L’aube des villes, jamais très franche, se faisant aider par les lumières dans ses propres artifices, et les humains qui apparaissaient soudain, si différents de ceux de la nuit. Ceux qui prenaient le premier métro, qui se glissaient en vitesse dans les rues, pressés d’en finir avec le sommeil, avec le boulot, pressés de revenir, pour remonter l’escalier. Et moi qui me demandais pourquoi ils acceptaient tout ça. Le petit jour qu’ils n’avaient pas même le temps de goûter, l’harassement du labeur, leur solitude. Peut-être ­– je me disais – peut-être sont-ils comme les fourmis ouvrières, peut-être ne se posent-ils pas la question, ne peuvent pas se la poser, personne, dans la fourmilière, ne se pose la question de sa place dans la fourmilière. Il y a toutes sortes de fourmis, des aristocrates aux ramasse-merdes, en passant par les médecins et les éleveurs de bétail, mais on n’a jamais vu qu’il y ait eu des fourmis philosophes.
Un boulot de fourmi, moi aussi, maintenant, j’en ai un. Un mi-temps. L’après-midi, je fourmille, le matin je prends des bains de pieds, à cause de mes nuits vagabondes. Je pourrais faire la liste de tout ce qui a disparu, ça m’occuperait, disons une nuit sur deux, mais à force je ne vois plus grand-chose, je me contente de glisser, comme un fantôme dans un film japonais, sans toucher le sol. Pas fouler ce sol qui était le nôtre et qu’on nous a volé. Nos noms n’y sont pas gravés, seulement des images invisibles de notre passé s’y inscrivent et nous sommes les seuls à les voir. Les sons aussi ont changé, et les voix. Sous la clameur qui n’est plus, on n’entend plus le silence.

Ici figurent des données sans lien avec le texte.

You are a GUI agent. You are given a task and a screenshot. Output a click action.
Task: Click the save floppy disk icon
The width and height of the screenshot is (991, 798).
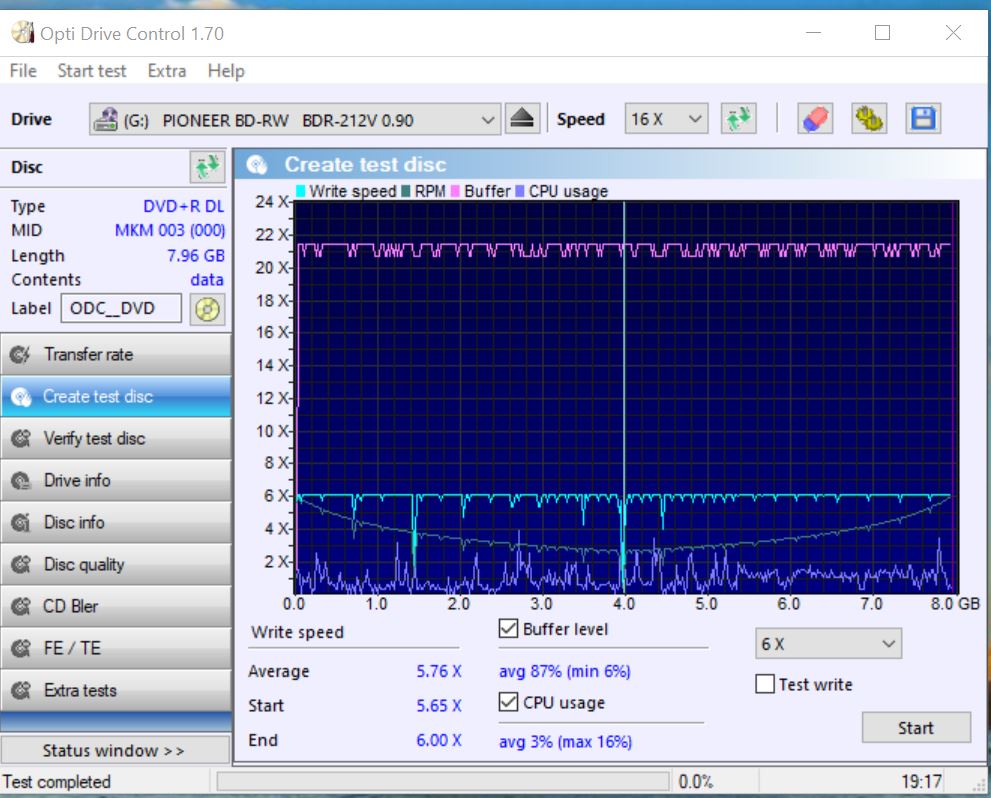click(x=922, y=119)
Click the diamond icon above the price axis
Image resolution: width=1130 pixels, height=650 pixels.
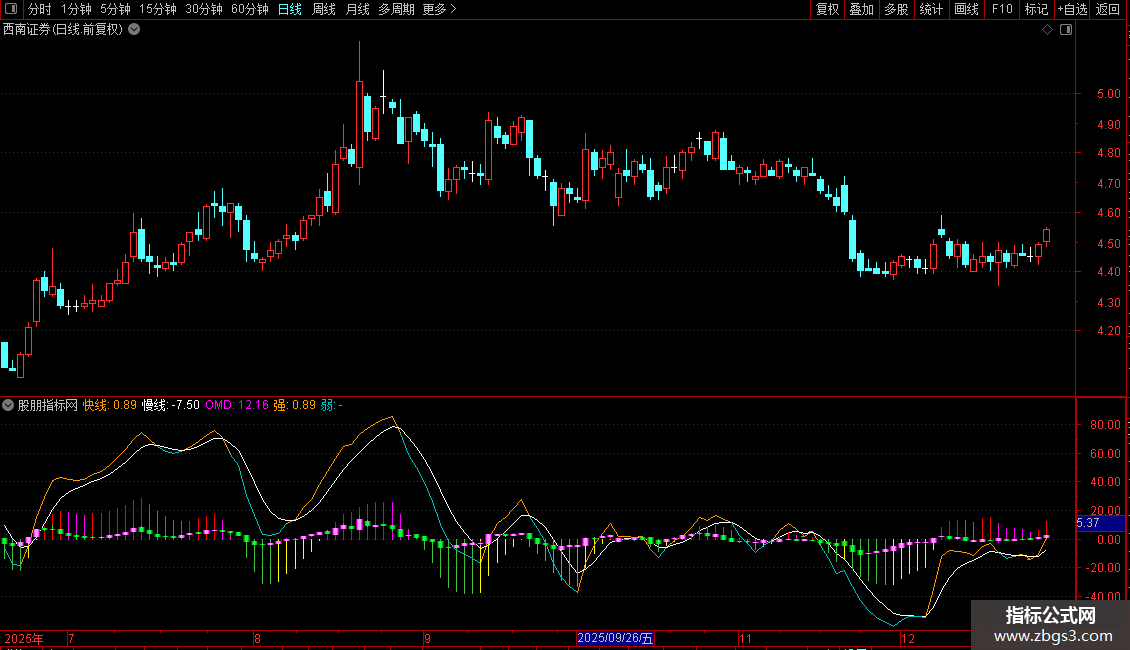(1047, 30)
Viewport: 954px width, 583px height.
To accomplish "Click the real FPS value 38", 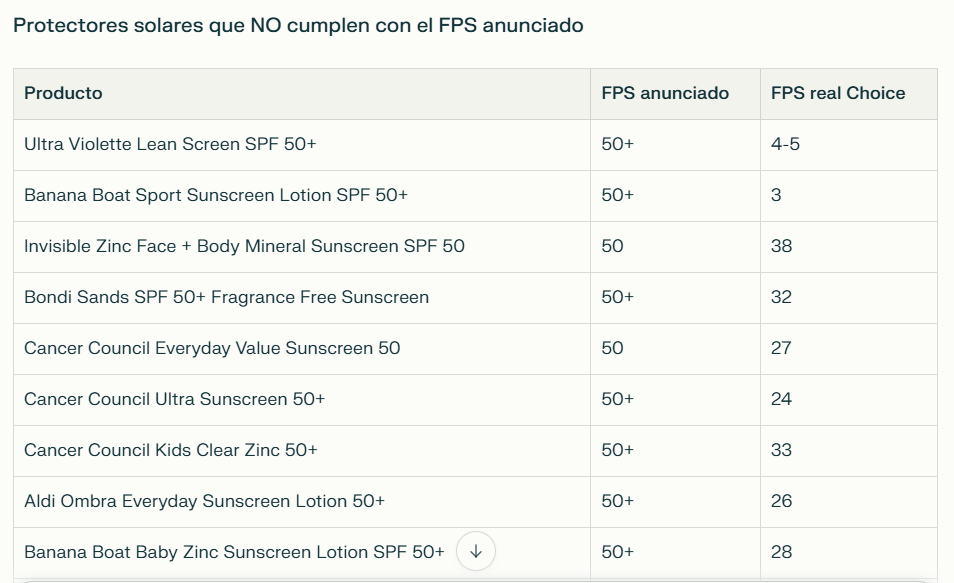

Comme si tu avais entendu mes pensées, tu as repris le saxo et tu es parti dans un long bourdonnement, la tête renversée en arrière. Juste un cri. Le patron a rappliqué – ils ont souvent des idées bizarres les patrons – et là, tout de suite, il avait décidé que c’était fini, qu’il fallait revenir à des pratiques matinales appropriées. Le type à côté de toi a rangé le saxo dans son étui, et à la manière dont il l’a gardé dans ses bras, j’ai compris que c’était le sien. Toi, les bras serrés le long du corps, dépossédé, tu te renfonçais dans ta nuit. Une grimace de jour entre deux clignotements de lumière annonçait le début du jour ouvrable. Les conversations faiblissaient, on remballait ses extases et ses rêves, une dernière cigarette sur le trottoir et un coup d’éponge sur les tables, les visages se recouvraient vite fait d’un verni de sérieux, prêts pour le deuxième round sur le ring où on gagne sa croûte. Certains ne dormiraient pas et ceux qui dormiront n’auront pas le sommeil léger. Comme ils étaient admirables ces jeunes gens, d’accepter tout ça. Les objets inanimés avaient vendu leur âme à très haut prix. Et eux, qui auraient dû découvrir le monde et ses splendeurs, parce qu’ils avaient encore des dents pour y mordre et des yeux pour les voir, ils étaient condamnés à s’habiller chez Truc & Truc, à se meubler chez Machin & Co. Culpabilisés à la moindre fuite d’eau, hantés par les spectres de la raréfaction et du tarissement. De la vie rationnée et de la jeunesse en série pour payer les cotisations. Habile. Quant à moi, j’avais rejoint le troupeau des payeurs de cotisations un peu tard, alors la retraite, des clous! J’explorais l’au-delà, histoire de voir si des fois j’y trouverais pas un coin gratis pour la suite. Tu avais dû faire pareil, sauf que toi, incontestablement, t’avais trouvé le filon.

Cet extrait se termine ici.